- EXERCISE REQUIREMENTS: Below are records with pictures. Reproduce exactly the lines from the line with "Task: Click the gear ratio value 4.207" to the line with "Task: Open the 詳細 details list icon", inclusive, and leave each picture out.

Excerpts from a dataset
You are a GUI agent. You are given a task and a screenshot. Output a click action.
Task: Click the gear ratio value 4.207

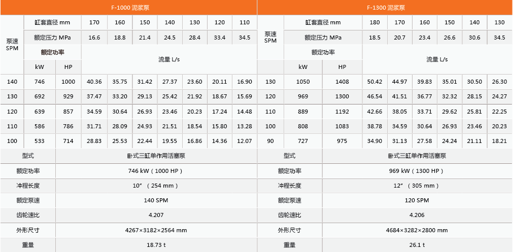(x=156, y=215)
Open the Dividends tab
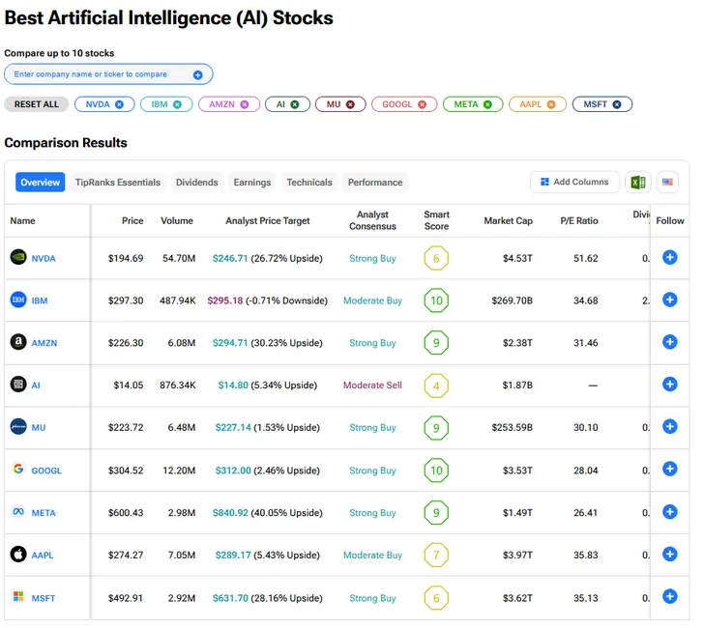The height and width of the screenshot is (628, 704). [x=196, y=182]
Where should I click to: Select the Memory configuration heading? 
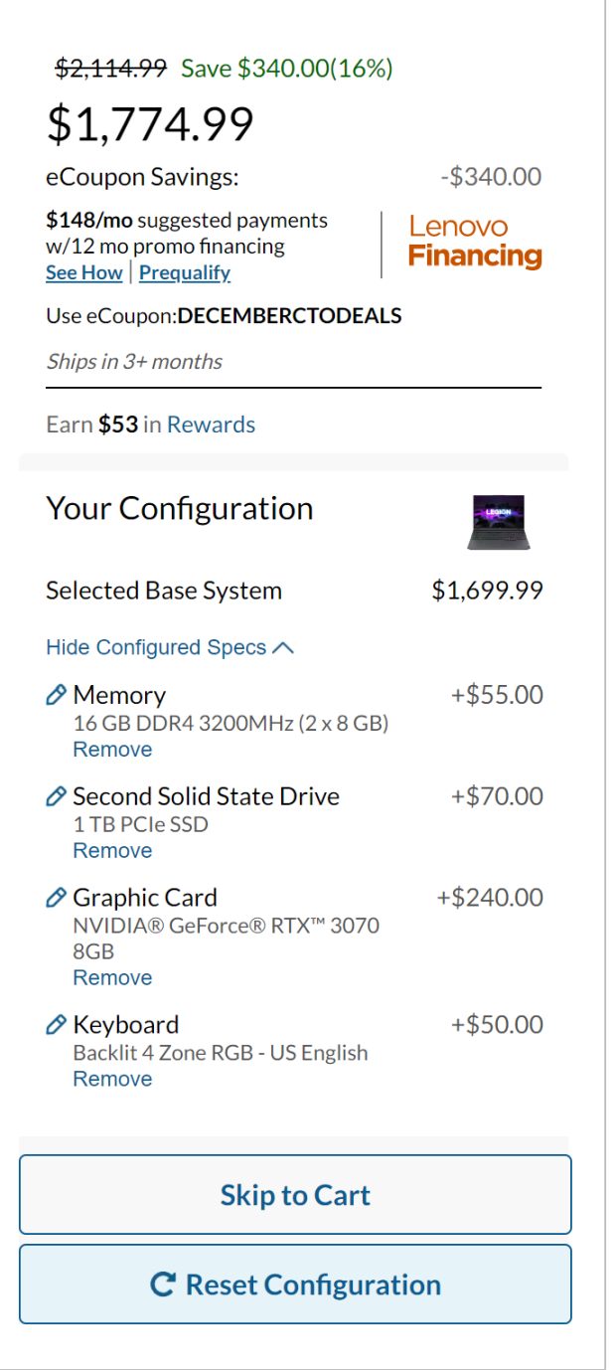tap(119, 695)
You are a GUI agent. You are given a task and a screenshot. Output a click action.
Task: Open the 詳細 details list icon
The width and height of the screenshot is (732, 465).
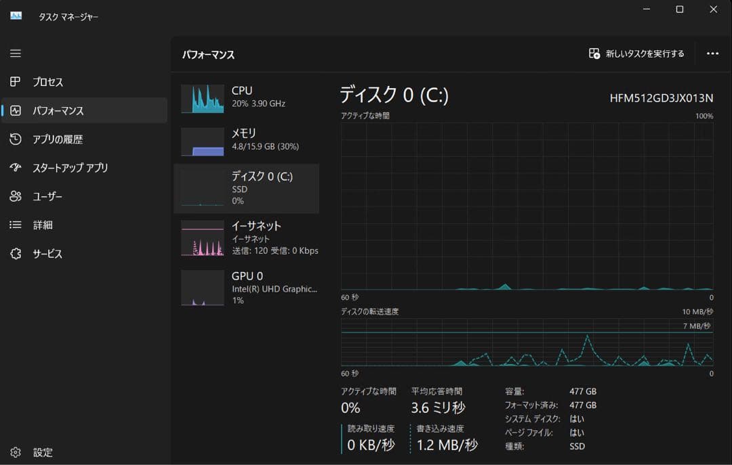click(16, 225)
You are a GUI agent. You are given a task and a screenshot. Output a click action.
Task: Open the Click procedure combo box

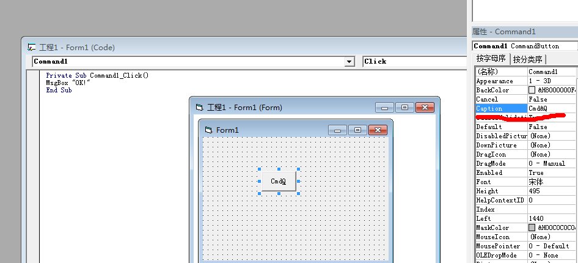click(x=415, y=62)
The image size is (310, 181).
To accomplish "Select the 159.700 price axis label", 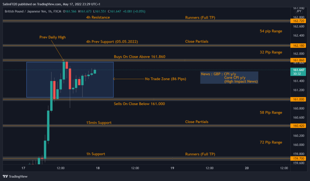I will pyautogui.click(x=298, y=158).
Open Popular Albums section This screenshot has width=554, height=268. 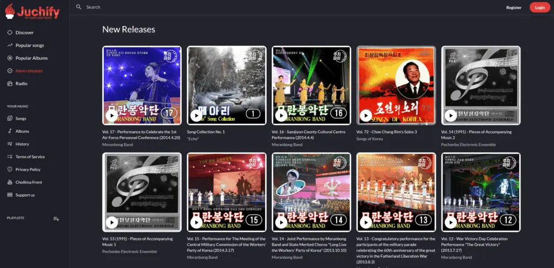point(31,58)
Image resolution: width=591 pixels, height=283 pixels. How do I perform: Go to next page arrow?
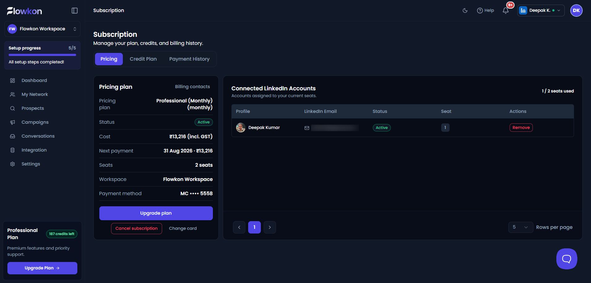click(270, 227)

- FINISHED TASK:
Task: Click the gear ratio value 4.207

(x=156, y=215)
Open the Dividends tab
The height and width of the screenshot is (628, 704). [x=196, y=182]
Where should I click to: Select the Memory configuration heading? 
tap(119, 695)
You are a GUI agent. You are given a task and a screenshot. Output a click action.
Task: Open the 詳細 details list icon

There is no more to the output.